- [What is expected]
Return the records verbatim.

BEGIN Records to process

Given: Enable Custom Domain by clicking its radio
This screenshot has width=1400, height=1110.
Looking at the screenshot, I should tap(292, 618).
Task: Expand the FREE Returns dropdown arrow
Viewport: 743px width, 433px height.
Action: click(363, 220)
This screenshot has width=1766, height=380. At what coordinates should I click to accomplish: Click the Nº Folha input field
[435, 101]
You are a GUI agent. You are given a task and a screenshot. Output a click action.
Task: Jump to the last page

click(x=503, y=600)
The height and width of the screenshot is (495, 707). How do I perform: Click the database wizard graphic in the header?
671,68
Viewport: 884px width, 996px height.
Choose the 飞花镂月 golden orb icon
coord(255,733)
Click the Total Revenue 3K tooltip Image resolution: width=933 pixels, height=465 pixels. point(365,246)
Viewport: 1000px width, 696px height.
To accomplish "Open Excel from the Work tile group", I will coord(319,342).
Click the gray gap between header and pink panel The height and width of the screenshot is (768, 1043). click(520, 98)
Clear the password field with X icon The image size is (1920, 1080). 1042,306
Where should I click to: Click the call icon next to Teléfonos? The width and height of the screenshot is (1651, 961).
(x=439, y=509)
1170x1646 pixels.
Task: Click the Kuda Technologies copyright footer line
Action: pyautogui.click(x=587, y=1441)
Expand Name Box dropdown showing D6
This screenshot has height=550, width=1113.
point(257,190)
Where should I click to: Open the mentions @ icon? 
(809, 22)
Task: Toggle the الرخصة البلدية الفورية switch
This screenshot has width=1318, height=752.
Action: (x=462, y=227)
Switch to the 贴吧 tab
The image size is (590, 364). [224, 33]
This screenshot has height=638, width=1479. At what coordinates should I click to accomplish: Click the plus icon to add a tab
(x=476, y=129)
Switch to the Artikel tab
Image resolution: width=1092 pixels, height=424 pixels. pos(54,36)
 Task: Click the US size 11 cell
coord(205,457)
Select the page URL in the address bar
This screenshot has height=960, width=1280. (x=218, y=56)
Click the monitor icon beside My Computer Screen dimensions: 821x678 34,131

END Records to process

- [Answer below]
Given: Enable Custom Domain by clicking its radio
This screenshot has width=1400, height=1110.
Looking at the screenshot, I should tap(292, 618).
Task: Expand the FREE Returns dropdown arrow
Viewport: 743px width, 433px height.
Action: click(363, 220)
This screenshot has width=1766, height=380. At what coordinates should I click to accomplish: Click the Nº Folha input field
[435, 101]
You are a GUI agent. You are given a task and a screenshot. Output a click action.
Task: Jump to the last page

click(x=503, y=600)
The height and width of the screenshot is (495, 707). How do I perform: Click the database wizard graphic in the header?
671,68
Viewport: 884px width, 996px height.
Choose the 飞花镂月 golden orb icon
coord(255,733)
Click the Total Revenue 3K tooltip Image resolution: width=933 pixels, height=465 pixels. point(365,246)
Viewport: 1000px width, 696px height.
To accomplish "Open Excel from the Work tile group", I will coord(319,342).
Click the gray gap between header and pink panel The height and width of the screenshot is (768, 1043). click(520, 98)
Clear the password field with X icon The image size is (1920, 1080). 1042,306
Where should I click to: Click the call icon next to Teléfonos? The width and height of the screenshot is (1651, 961).
(x=439, y=509)
1170x1646 pixels.
Task: Click the Kuda Technologies copyright footer line
Action: pyautogui.click(x=587, y=1441)
Expand Name Box dropdown showing D6
This screenshot has height=550, width=1113.
point(257,190)
Where should I click to: Open the mentions @ icon? 
(809, 22)
Task: Toggle the الرخصة البلدية الفورية switch
This screenshot has width=1318, height=752.
Action: (x=462, y=227)
Switch to the 贴吧 tab
The image size is (590, 364). [224, 33]
This screenshot has height=638, width=1479. At what coordinates should I click to accomplish: Click the plus icon to add a tab
(x=476, y=129)
Switch to the Artikel tab
Image resolution: width=1092 pixels, height=424 pixels. pos(54,36)
 Task: Click the US size 11 cell
coord(205,457)
Select the page URL in the address bar
This screenshot has height=960, width=1280. (x=218, y=56)
Click the monitor icon beside My Computer Screen dimensions: 821x678 34,131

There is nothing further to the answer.